Exercise goal
Lay out the records as a Markdown table with the columns Row and Line, from the line containing "This screenshot has height=1277, width=720." through the end of the records, both included. Number each row and skip blank lines.
**** The input
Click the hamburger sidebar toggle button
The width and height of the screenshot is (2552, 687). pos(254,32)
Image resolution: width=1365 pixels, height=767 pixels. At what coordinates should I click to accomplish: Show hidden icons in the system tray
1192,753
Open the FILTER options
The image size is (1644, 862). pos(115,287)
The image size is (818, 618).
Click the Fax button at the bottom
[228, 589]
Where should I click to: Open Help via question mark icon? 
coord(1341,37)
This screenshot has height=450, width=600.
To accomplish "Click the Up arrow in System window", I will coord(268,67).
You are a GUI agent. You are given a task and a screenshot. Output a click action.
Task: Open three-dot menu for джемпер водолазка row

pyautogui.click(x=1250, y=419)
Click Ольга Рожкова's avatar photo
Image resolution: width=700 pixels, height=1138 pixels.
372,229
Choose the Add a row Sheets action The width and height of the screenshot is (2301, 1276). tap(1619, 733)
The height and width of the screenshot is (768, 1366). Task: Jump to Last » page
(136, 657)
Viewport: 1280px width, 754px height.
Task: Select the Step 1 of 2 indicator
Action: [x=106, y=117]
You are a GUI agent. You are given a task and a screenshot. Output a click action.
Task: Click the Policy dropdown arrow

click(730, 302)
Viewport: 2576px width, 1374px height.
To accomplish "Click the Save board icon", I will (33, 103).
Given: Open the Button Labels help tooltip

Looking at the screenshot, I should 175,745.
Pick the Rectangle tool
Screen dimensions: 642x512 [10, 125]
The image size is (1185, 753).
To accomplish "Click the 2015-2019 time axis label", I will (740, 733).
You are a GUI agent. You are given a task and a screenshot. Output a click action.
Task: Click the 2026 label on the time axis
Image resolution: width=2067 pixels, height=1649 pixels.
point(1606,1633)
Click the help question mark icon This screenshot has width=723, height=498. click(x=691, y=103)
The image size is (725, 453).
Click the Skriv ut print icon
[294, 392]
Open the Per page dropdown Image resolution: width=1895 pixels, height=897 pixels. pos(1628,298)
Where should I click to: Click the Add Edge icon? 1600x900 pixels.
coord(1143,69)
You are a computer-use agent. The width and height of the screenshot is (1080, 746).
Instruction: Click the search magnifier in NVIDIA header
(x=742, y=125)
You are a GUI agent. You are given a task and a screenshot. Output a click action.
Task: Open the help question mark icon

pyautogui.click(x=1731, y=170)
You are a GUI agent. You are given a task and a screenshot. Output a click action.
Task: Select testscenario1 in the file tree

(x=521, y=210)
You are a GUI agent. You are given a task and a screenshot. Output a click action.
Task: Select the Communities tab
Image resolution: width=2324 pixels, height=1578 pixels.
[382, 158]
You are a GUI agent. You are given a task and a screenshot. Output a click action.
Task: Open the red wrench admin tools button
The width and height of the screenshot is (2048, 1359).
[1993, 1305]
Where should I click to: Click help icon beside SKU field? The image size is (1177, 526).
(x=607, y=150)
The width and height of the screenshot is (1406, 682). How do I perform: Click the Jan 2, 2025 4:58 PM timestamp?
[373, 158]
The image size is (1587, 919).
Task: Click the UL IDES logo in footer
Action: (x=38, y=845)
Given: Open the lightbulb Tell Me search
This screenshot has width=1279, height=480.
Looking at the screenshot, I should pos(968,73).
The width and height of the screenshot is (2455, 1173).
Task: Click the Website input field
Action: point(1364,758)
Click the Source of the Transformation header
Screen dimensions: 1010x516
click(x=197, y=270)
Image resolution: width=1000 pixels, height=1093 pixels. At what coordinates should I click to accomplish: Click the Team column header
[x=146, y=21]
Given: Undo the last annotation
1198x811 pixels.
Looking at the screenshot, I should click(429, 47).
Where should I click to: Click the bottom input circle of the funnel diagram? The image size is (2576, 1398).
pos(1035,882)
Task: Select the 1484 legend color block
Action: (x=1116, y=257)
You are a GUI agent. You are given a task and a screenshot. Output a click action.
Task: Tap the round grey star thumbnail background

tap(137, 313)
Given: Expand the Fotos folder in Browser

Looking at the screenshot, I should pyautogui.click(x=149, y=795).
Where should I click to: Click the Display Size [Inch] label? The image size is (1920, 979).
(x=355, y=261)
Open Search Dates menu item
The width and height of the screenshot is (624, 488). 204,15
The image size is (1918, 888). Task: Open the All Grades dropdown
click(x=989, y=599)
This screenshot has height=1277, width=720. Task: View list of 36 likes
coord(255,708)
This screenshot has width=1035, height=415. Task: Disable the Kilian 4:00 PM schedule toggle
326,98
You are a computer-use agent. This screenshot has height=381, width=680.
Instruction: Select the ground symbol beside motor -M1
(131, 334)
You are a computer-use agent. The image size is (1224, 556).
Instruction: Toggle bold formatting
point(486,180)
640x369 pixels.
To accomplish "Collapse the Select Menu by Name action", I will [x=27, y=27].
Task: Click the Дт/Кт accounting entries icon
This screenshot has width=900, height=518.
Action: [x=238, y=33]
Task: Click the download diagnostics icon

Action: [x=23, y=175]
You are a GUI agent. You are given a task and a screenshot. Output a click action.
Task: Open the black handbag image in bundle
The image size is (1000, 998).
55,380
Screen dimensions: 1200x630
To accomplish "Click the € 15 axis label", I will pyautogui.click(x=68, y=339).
********
Problem solution
| Row | Line |
|---|---|
| 1 | This screenshot has height=1277, width=720. Task: View list of 36 likes |
| 2 | coord(255,708) |
| 3 | This screenshot has width=1035, height=415. Task: Disable the Kilian 4:00 PM schedule toggle |
| 4 | 326,98 |
| 5 | You are a computer-use agent. This screenshot has height=381, width=680. |
| 6 | Instruction: Select the ground symbol beside motor -M1 |
| 7 | (131, 334) |
| 8 | You are a computer-use agent. The image size is (1224, 556). |
| 9 | Instruction: Toggle bold formatting |
| 10 | point(486,180) |
| 11 | 640x369 pixels. |
| 12 | To accomplish "Collapse the Select Menu by Name action", I will [x=27, y=27]. |
| 13 | Task: Click the Дт/Кт accounting entries icon |
| 14 | This screenshot has width=900, height=518. |
| 15 | Action: [x=238, y=33] |
| 16 | Task: Click the download diagnostics icon |
| 17 | Action: [x=23, y=175] |
| 18 | You are a GUI agent. You are given a task and a screenshot. Output a click action. |
| 19 | Task: Open the black handbag image in bundle |
| 20 | The image size is (1000, 998). |
| 21 | 55,380 |
| 22 | Screen dimensions: 1200x630 |
| 23 | To accomplish "Click the € 15 axis label", I will pyautogui.click(x=68, y=339). |